Like a pipe with water flowing through it, when an emotion comes through, we stay wide open instead of constricting, resisting, and ultimately trapping it inside us.

Most of us have something like fear or sadness come down our pipe and we immediately close off and restrict flow. Then it’s like a blockage, and more and more emotions get stuck behind it as we continue resisting allowing it to process.

That moment when we explode on our kids or spouse, or end up crying it all out in a big overwhelming deluge, is usually the blockage getting pushed through finally.

You know that relief you feel after a good cry? It’s cause you’ve let the emotions finally come through.

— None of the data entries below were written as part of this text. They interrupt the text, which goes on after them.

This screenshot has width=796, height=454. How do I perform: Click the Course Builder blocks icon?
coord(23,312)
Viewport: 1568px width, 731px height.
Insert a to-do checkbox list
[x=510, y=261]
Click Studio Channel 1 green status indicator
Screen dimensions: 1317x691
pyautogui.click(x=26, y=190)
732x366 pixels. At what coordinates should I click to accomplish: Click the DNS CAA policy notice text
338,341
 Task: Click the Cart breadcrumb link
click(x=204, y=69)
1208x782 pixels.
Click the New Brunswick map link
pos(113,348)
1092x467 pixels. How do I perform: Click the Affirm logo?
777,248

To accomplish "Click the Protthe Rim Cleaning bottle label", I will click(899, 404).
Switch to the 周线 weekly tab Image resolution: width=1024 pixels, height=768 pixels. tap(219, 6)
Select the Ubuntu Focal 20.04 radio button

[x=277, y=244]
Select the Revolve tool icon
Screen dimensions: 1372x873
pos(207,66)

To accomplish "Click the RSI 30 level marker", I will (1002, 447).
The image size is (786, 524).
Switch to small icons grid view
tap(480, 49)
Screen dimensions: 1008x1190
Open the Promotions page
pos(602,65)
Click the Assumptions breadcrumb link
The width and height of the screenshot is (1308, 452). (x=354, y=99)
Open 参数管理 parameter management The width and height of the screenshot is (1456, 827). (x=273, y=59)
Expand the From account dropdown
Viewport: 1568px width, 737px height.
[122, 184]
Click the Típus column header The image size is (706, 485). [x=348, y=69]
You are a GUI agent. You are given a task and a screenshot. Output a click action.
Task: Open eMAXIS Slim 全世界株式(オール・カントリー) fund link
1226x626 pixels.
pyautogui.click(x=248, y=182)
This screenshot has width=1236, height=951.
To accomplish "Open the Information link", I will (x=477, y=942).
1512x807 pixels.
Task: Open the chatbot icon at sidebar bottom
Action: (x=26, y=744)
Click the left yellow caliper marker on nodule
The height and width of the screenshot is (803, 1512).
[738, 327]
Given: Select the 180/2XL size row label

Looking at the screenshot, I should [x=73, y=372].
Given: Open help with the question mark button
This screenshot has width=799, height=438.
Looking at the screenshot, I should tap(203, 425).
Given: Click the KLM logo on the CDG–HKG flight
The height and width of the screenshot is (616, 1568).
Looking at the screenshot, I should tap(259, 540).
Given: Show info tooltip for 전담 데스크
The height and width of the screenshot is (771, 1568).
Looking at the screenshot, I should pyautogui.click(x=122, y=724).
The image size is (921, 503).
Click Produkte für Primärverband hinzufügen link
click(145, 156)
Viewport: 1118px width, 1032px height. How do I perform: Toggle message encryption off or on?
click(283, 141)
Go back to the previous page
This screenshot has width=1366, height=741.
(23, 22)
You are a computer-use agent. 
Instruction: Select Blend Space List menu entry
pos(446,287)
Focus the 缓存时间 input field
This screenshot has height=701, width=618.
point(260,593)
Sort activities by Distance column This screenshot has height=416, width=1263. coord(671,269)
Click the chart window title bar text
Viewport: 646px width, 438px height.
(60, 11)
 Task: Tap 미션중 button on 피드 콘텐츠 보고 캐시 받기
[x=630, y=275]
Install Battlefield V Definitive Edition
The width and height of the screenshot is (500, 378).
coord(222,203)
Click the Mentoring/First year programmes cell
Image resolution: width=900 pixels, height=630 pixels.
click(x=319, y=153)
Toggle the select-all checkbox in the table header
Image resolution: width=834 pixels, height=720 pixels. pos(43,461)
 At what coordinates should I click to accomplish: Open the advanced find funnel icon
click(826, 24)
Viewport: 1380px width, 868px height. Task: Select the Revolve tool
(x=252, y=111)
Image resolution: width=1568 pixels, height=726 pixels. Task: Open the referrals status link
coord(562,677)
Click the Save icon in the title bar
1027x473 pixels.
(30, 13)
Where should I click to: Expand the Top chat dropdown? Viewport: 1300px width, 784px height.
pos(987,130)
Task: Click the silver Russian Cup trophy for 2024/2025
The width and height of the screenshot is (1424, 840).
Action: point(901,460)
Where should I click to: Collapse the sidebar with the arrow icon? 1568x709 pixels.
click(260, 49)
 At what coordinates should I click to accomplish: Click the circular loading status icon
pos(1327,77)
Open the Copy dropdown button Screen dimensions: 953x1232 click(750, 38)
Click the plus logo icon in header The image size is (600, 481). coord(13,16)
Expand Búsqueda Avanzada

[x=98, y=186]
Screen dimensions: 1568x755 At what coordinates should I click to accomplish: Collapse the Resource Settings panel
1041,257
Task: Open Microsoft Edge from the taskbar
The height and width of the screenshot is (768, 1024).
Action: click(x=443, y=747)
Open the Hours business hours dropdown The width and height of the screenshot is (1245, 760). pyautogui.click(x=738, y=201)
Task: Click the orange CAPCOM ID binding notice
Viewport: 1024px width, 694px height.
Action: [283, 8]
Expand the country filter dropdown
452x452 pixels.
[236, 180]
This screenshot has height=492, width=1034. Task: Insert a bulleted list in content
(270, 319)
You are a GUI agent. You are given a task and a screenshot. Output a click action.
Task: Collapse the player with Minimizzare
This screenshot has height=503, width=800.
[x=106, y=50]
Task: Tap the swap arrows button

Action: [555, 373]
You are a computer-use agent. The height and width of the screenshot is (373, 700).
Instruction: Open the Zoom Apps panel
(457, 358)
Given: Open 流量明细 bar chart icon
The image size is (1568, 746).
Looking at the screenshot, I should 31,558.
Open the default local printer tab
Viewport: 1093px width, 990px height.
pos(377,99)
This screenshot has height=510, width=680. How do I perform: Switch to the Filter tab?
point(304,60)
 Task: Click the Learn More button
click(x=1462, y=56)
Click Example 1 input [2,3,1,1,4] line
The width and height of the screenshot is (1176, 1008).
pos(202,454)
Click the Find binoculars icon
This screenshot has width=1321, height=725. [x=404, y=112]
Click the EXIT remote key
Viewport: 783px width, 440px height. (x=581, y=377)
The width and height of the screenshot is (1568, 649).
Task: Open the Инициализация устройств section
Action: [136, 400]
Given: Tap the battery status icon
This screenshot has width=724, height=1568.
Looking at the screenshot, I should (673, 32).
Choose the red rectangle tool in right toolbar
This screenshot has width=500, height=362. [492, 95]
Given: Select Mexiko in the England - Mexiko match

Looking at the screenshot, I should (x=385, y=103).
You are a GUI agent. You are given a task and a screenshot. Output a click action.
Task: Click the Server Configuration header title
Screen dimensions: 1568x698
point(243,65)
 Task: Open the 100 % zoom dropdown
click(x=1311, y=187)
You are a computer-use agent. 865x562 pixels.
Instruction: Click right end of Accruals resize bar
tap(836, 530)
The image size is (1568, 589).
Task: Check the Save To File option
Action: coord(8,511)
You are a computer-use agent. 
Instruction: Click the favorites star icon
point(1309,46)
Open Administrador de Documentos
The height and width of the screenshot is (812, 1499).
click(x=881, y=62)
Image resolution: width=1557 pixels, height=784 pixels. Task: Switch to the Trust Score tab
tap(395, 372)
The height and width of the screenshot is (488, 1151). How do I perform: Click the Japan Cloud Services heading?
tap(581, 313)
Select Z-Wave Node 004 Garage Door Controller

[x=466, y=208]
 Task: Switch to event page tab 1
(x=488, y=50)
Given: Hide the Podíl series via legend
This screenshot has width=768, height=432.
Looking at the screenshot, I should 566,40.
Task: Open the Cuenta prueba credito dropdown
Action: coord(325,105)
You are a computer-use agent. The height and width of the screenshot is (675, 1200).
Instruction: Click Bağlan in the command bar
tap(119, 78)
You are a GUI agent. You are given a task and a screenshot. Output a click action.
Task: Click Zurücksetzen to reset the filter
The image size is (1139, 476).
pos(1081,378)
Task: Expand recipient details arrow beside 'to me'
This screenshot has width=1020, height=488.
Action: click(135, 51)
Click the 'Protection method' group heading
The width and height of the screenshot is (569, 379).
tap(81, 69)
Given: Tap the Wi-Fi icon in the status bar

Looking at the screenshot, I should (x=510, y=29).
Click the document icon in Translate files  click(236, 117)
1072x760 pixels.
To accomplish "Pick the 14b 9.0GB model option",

But what if you could feel that relief from processing all the time, and in small manageable amounts rather than giant overwhelming floods?

It’s absolutely possible and it’s a skill that you can learn by just using 5 questions.

  1. What are you feeling now? – name one emotion
  2. Where is the feeling in your body? – heavy in your chest, tight in your throat, fluttering in your stomach
  3. What color is this feeling? – dark grey, deep red, bright green
  4. Is this feeling hard or soft?
  5. Is this feeling fast or slow?

As you go through each of these questions, stay in your body rather than your mind.

Try to experience the emotion as a sensation in your body rather than thoughts in your head.

Going forward in your life, whenever you notice yourself resisting or reacting, you can stop and take yourself through the 5 questions.

Allowing your feelings is absolutely possible and a skill that you can learn with practice.

As you learn how to process rather than resist or react, you will show up in your life more centered and empowered because you know you can feel any feeling.